__Consigne écrite__: Recopiez à l'identique, s'il vous plaît, la partie du texte cité ci-dessous qui s'ouvre sur les mots contenant « Rivka chercha un » et se clôt sur « laquelle Its’hak consentit. ».

__Texte cité__:
——
Rivka chercha un plan pour mener son projet (d’épargner à son mari une peine et une colère injustifiées) à bien. Elle proposa que Ya'acov quitte Canaan pour éviter qu’il ne se marie avec une idolâtre, idée à laquelle Its’hak consentit.
Imaginez un peu la scène. Pendant des décennies, Its’hak fut en désaccord avec l’opinion de Rivka à propos de l’éducation des enfants. Il comprit finalement son amour à l’égard de Ya'acov, et pourtant, Rivka n’utilisa pas le projet d’Essav pour prouver à son mari qu’elle avait toujours eu raison. Rivka aurait pu se montrer moralisatrice, mais elle était guidée par la crainte du Ciel et non par ses émotions. Il lui était primordial de ne pas blesser son mari – ni d’enfreindre la Loi. La Torah ne raconte pas si le couple discuta de leur différence d’opinions à propos de leurs enfants. Mais le Midrach nous informe que dans la maison de Rivka, les bougies de Chabbath restaient allumées d’une semaine à l’autre, ce qui est un signe que la paix régnait dans le foyer. Donc, en dépit de son désaccord sur un sujet tellement fondamental, Rivka fut capable de ne faire que du bien et de ne jamais faire de mal à son mari, tout au long de leur vie commune. Elle resta gentille, aimante et d’un grand soutien, dans les circonstances les plus éprouvantes.
——
__Données fournies__:

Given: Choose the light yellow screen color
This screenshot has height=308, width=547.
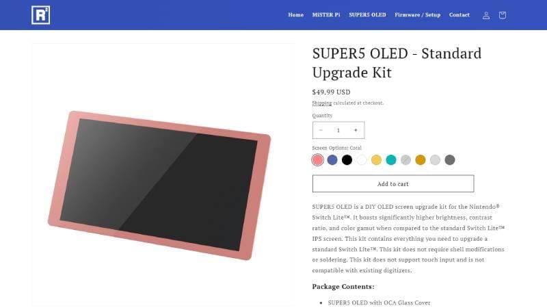Looking at the screenshot, I should coord(376,160).
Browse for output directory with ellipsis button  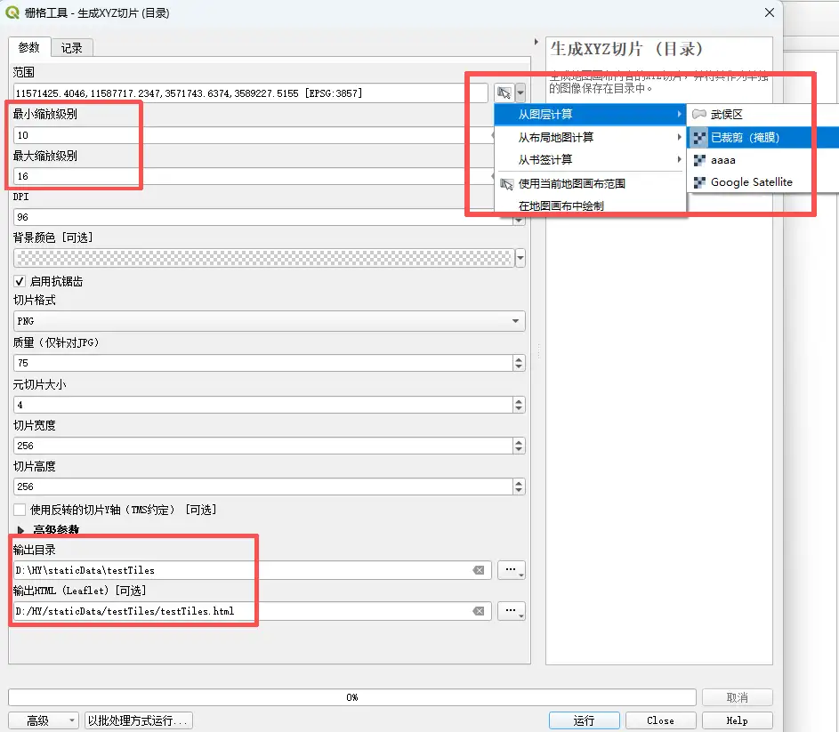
——
__Réponse__:
Rivka chercha un plan pour mener son projet (d’épargner à son mari une peine et une colère injustifiées) à bien. Elle proposa que Ya'acov quitte Canaan pour éviter qu’il ne se marie avec une idolâtre, idée à laquelle Its’hak consentit.